L’Amérique accessible et rutilante de Joël Dicker

Joël Dicker signe un roman sécurisant, sobre.
Photo: Patrick Kovarik Agence France-Presse Joël Dicker signe un roman sécurisant, sobre.

Voyez la couverture, elle dit tout. On voit une grosse maison américaine, de style aristocratique victorien, sous la neige. Un portique blanc à colonnes doriques inspire l’équilibre et la tradition. D’innombrables fenêtres sur trois étages laissent passer une lumière chaude, c’est peut-être Noël. Il y a du monde et de la vie dans ce richissime manoir. Bonheur et sérénité basculent dans l’archétype, mondialement popularisé par le feuilleton Dallas.

Joël Dicker fait de même. Avec La vérité sur l’affaire Harry Quebert, best-seller primé autant par les académiciens français que par les lycéens, et jurys suisses, il a fait oublier qu’il était Genevois. Son bouquin s’est vendu à trois millions d’exemplaires, et revoici l’écrivain Marcus Goldman, sans panne sèche, dans Le livre des Baltimore.

Au-dessus de l’image de la couverture, un mot emblématique, « Baltimore ». Là se déroule en partie la fiction, ville et nom de famille fusionnés. Un pas de côté, et Marcus Goldman y raconte l’histoire de trois adolescents, cousins issus de branches inégales : « Deux heures de train à peine, et j’arrivais à la gare centrale de Baltimore. Le transfert de famille pouvait enfin commencer. Je me défaisais de mon costume trop étroit des Montclair et me drapais de l’étoffe des Baltimore. »

Riche Amérique

 

Nous y sommes. Pétri d’admiration pour ce qui brille, là où tout est accessible et rutilant, Marcus se glisse auprès de Hillel, un garçon souffreteux, très brillant, et du musclé Woody, orphelin généreusement nanti d’un grand coeur aveugle. Autour du trio, une ruche papillonne. L’essentiel du roman se passe au collège, avant que ne soient campées les années dramatiques de l’université.

Aucun doute, le roman est captivant, les personnages attachants. C’est le contraire d’un livre compliqué. Le narrateur vous promet le « Drame » dès le début, vous saurez tout à la fin.

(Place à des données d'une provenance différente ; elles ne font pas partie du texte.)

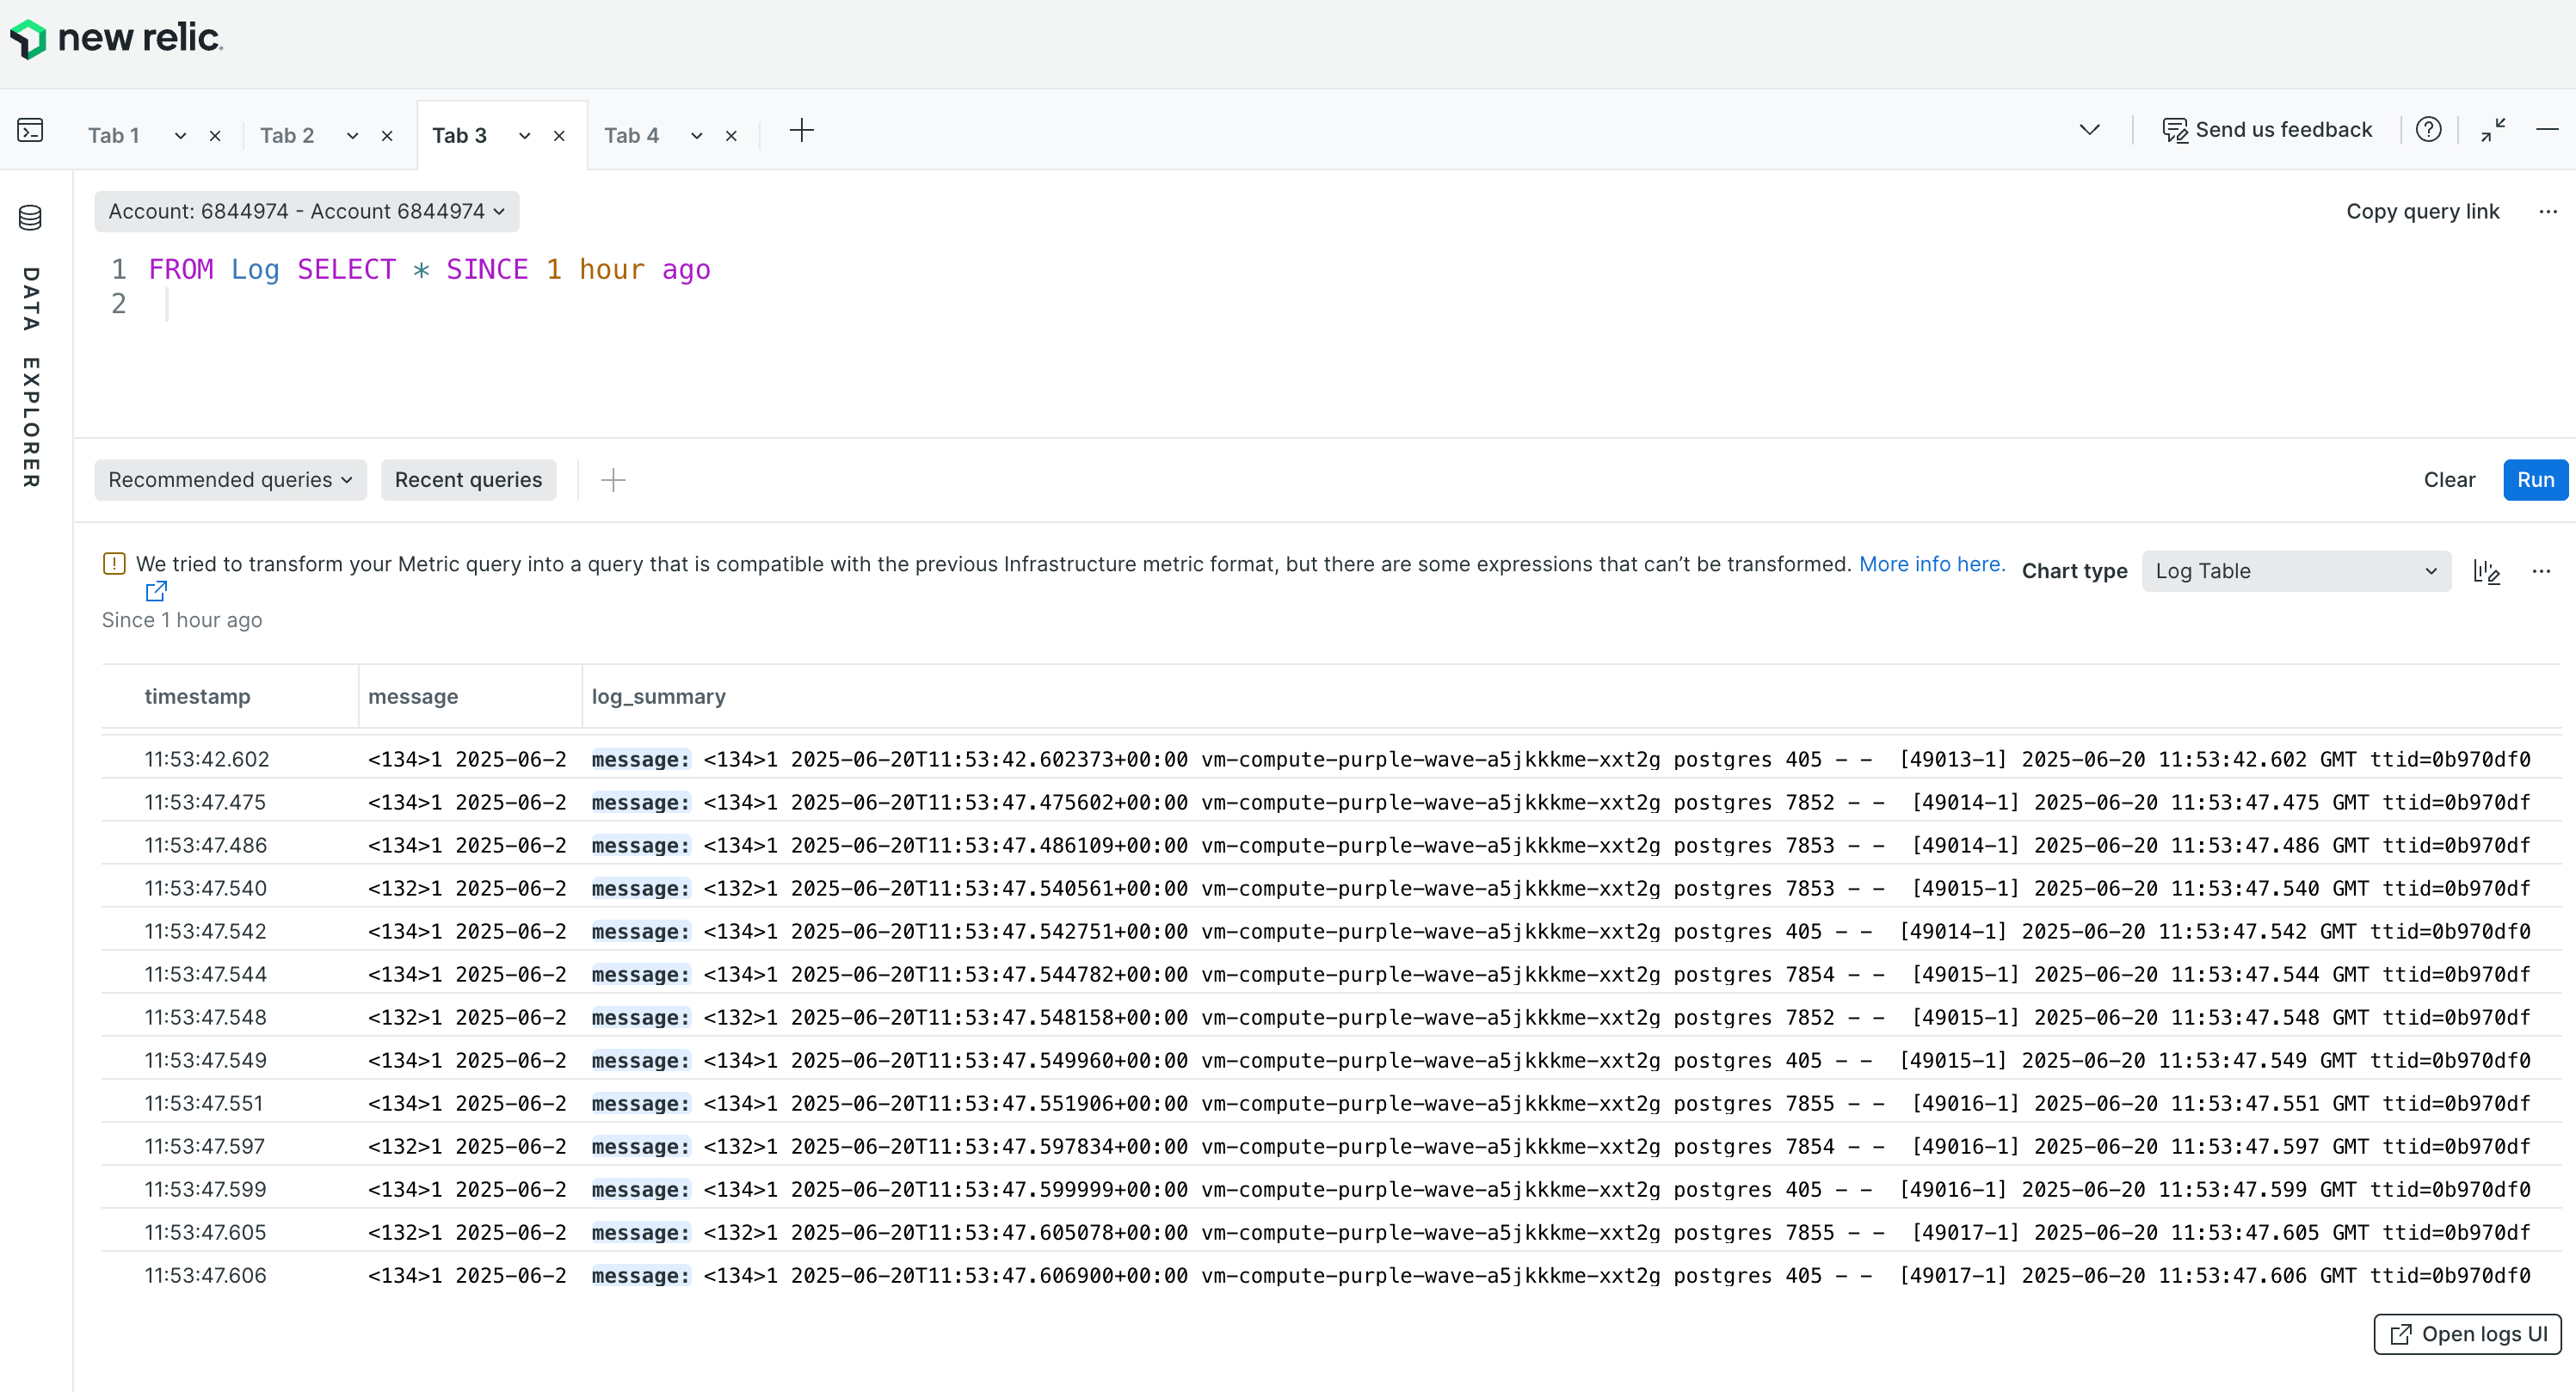Click the external link icon below the warning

Avant que la famille n’explose, tout est tricoté avec la laine du roman d’initiation, en des épisodes dont J.K. Rowling n’a pas l’exclusivité. Mais pas de fantasy chez Dicker ; l’invraisemblable collège fait un brouet romanesque amusant de tolérance et d’oppression. Parfait pour vos ados.

Amour, délices et mort

 

C’est un pavé à dévorer en quelques heures, détente garantie. L’impact culturel de tels romans n’est pas du côté de la grande littérature, mais vous tenez un habile magicien de la fiction, qui mènera le lecteur aussi béatement que le fit, avant lui, la Canadienne Mazo de la Roche, avec sa très fameuse série des Jalna, dans les années 1950 et subséquentes.

Ces Jalna, ou les Chroniques des Whiteoak (Whiteoak Chronicles), n’ont-ils pas donné des bonheurs de lecture inoubliables ? Il y avait plus de 12 millions d’exemplaires vendus à sa mort, en 1961, et une centaine d’éditions en langues étrangères. Merci, Mazo de la Roche, pour ces moments de rêve. Et c’est le même plaisir léger, lire Dicker avec ses grosses ficelles solides. Il tient sa promesse et sa barre : amour et fraternité, bagarres et meurtre, le plat se laisse dévorer.

On aura beau dire que le luxe et la quiétude très patrouillée de l’Amérique, avec ses manoirs à six millions de dollars, n’est que rêve surfait de pacotille, oui la chimie de fortunes colossales, qui rime avec sales, oui l’élixir capitaliste au baume trouble, oui les formules gagnantes et prévisibles du roman-feuilleton, avec ses matchs de foot, ses amourettes et les mauvais coups, oui sa starlette au sex-appeal foudroyant, polarisant ados et hommes mûrs, c’est trop. Mais oui, les secrets de famille et les effondrements à même l’excès du bien beurrant toutes chosesvues ou touchées par ces demi-dieux, ça marche.

Incontournable Amérique, ramenée à ses clichés, à sa morale, à ses moeurs. Dicker a 31 ans. La plage d’Alex Garland a été un best-seller de routard, au tournant du siècle dernier ; scénariste, il n’a pas répété l’exploit. D’une certaine façon, Houellebecq lui a succédé, un cran plus haut du côté politique. Quant à Dicker, il signe un roman sécurisant, conservateur. Qu’il soit parfait pour qui s’en saisit va avec l’image publique de l’auteur, ambassadeur de Swiss Air, qui prétend ingénument avoir écrit Le livre des Baltimore très vite, en avion, en égarant plusieurs fois son ordinateur.